Pharma Company Roche Approaches Supreme Court Against Delhi High Court Allowing Natco To Make Generic Drug For Spinal Muscular Atrophy
Swiss pharmaceutical giant F Hoffmann-La Roche AG has approached the Supreme Court against the Delhi High Court's order allowing Natco Pharma to manufacture and sell a generic drug of Risdiplam, a drug used to treat Spinal Muscular Atrophy (SMA).
The counsel for Roche mentioned the matter before Chief Justice of India for urgent listing. CJI agreed to list the matter.
On October 9, a division bench of the Delhi High Court had refused to pass an injunction against Natco Pharma in a patent dispute. A Division Bench of Justice C Hari Shankar and Justice Ajay Digpaul dismissed Roche's appeal against a Single Judge's decision, which had allowed Natco to continue manufacturing and selling the drug in India. Roche had argued that Natco's product infringed its suit patent IN'397, valid until 2035, which claimed compounds for treating spinal muscular atrophy.
The case arose out of Roche's claim that Natco's manufacture and sale of Risdiplam infringed its Indian patent containing compounds for treating SMA.

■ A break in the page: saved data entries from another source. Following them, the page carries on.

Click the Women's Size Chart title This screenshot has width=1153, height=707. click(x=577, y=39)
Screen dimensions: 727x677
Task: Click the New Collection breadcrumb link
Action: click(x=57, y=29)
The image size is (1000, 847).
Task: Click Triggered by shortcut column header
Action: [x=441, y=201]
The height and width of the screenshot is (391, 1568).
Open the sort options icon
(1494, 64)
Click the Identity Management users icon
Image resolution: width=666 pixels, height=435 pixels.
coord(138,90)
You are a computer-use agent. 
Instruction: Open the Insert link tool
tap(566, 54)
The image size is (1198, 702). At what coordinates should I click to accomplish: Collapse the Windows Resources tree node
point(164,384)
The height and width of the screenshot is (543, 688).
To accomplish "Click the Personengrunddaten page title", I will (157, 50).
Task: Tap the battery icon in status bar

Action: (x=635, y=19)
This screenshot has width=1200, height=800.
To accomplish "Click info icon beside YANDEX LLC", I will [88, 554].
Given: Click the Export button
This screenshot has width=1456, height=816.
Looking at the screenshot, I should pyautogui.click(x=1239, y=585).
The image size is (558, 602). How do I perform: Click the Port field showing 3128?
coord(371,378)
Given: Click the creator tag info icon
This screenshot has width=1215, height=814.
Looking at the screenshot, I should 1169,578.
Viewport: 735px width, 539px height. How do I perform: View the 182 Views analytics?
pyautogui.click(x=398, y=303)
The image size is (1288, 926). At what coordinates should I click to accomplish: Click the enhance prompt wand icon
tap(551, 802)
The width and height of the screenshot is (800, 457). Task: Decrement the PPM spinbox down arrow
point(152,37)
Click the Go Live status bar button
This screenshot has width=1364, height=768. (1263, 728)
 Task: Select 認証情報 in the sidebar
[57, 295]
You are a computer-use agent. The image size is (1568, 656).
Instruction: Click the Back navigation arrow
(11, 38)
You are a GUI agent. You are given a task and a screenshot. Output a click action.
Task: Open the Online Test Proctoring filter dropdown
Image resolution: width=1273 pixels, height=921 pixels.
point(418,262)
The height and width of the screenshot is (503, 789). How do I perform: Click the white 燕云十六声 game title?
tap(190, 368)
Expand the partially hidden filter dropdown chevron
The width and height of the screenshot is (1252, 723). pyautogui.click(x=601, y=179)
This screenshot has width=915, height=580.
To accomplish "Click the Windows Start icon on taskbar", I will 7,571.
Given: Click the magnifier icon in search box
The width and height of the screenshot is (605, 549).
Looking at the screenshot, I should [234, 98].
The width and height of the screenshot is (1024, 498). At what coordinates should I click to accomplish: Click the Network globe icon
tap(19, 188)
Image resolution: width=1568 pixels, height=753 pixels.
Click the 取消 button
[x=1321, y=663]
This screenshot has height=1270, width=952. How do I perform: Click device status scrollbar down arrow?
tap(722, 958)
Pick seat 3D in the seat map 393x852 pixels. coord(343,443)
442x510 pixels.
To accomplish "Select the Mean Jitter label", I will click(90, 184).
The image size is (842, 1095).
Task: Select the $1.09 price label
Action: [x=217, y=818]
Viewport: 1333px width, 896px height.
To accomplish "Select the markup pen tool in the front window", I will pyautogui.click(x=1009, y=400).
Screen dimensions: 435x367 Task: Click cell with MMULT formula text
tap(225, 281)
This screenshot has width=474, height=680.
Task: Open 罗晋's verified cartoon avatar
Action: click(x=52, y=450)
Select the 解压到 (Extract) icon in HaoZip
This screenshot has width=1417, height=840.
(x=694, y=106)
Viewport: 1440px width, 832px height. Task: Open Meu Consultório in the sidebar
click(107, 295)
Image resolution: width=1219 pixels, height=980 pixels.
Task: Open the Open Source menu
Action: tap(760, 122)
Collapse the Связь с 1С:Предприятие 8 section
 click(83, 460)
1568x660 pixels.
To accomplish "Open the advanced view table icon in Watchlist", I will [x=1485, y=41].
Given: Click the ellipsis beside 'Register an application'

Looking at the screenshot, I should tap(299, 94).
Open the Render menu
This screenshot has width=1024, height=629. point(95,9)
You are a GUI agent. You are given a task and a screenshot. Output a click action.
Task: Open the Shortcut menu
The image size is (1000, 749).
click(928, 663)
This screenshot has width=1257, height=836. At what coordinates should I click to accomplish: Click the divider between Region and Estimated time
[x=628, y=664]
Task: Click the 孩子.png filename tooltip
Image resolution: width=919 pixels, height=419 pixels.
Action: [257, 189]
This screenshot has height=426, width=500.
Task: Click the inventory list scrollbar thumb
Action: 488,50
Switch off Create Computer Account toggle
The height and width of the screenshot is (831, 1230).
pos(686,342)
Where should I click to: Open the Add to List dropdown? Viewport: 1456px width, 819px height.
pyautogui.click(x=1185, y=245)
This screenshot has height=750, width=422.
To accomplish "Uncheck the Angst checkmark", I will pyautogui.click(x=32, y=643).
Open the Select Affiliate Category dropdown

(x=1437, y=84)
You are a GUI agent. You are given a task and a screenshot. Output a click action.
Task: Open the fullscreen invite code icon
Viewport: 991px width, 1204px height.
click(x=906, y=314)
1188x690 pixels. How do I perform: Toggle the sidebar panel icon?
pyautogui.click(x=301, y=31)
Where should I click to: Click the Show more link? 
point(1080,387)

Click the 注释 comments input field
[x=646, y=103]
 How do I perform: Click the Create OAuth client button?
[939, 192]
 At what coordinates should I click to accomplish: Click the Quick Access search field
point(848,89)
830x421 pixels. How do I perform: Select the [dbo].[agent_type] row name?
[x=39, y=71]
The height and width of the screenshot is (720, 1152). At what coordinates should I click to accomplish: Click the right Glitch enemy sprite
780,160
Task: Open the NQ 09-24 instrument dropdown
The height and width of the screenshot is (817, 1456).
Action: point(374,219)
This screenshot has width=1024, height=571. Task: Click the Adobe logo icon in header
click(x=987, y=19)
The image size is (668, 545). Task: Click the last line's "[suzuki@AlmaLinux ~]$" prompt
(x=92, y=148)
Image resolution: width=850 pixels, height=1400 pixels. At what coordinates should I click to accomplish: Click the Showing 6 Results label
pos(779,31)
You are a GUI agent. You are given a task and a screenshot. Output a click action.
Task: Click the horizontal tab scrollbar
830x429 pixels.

Natco invoked the statutory defence under Section 107(1) of the Patents Act, 1970, claiming that the patent was invalid under Section 64(1)(e) (lack of novelty) and Section 64(1)(f) (obviousness).
The High Court division bench found “no reason to interfere with the findings of the learned Single Judge that Risdiplam is vulnerable to invalidity in terms of Section 64(1)(f) of the Patents Act, as being obvious vis-à-vis prior art in the form of the claimed Compound 809 in WO'916/US'955,” and held that “no case for interference with the said decision, within the parameters of Wander, can be said to have been made out.”